Pixel coordinate grounding data:
=======

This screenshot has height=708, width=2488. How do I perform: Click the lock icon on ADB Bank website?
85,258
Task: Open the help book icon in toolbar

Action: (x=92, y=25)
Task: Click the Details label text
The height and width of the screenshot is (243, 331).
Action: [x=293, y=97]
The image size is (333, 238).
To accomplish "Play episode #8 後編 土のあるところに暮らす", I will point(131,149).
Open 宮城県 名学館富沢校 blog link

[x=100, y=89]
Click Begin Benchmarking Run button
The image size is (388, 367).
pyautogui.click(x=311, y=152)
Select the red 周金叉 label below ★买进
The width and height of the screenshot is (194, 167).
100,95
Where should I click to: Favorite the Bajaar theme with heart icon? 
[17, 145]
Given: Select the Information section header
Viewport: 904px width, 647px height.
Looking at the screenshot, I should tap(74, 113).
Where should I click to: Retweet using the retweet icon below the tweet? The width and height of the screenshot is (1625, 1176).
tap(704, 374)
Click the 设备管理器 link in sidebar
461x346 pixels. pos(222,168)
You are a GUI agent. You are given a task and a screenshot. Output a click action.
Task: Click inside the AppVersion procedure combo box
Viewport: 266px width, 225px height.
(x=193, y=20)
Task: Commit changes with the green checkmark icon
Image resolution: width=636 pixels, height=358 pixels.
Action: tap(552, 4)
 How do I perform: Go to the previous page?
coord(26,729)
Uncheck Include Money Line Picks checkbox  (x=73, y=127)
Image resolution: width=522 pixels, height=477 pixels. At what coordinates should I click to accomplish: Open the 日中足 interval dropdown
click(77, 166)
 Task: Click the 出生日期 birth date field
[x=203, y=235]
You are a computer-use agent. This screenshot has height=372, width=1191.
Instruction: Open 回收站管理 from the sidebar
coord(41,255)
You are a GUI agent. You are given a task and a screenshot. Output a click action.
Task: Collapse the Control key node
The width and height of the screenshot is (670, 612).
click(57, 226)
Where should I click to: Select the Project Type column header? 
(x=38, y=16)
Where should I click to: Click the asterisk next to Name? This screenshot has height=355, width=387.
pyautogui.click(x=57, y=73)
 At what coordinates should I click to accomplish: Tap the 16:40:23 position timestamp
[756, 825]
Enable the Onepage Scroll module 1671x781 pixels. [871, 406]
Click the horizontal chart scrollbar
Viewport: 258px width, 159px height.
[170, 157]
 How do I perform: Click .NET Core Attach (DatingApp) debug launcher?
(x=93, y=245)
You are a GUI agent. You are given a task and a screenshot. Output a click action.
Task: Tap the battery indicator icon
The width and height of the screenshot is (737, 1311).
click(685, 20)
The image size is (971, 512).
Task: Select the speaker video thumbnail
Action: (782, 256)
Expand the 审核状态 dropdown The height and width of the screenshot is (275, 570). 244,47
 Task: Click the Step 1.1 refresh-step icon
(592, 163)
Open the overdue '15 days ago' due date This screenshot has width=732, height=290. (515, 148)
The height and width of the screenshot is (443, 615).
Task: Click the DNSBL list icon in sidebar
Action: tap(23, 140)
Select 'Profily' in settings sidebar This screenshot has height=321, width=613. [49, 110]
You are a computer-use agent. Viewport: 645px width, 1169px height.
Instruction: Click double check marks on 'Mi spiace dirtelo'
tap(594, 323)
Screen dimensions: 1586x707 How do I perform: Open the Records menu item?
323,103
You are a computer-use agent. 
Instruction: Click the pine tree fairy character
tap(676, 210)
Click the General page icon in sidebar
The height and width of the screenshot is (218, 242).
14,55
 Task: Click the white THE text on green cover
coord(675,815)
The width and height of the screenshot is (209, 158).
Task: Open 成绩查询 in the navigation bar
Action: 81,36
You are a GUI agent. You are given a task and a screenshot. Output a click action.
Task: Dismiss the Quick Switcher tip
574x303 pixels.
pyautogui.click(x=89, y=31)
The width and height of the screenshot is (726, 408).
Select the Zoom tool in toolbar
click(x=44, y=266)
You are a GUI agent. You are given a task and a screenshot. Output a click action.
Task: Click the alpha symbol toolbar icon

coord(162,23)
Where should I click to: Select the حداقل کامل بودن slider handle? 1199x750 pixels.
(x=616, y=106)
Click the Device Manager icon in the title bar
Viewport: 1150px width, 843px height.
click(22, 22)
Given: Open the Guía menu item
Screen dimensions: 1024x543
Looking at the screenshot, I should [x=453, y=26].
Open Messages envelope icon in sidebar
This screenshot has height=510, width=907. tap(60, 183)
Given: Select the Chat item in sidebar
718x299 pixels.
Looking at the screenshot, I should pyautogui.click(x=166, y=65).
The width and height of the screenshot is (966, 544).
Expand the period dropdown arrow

=======

What the exercise asks: Above are the entries; copy out every line among them that contains the word "Expand".

Solution to the problem:
Expand the 审核状态 dropdown The height and width of the screenshot is (275, 570). 244,47
Expand the period dropdown arrow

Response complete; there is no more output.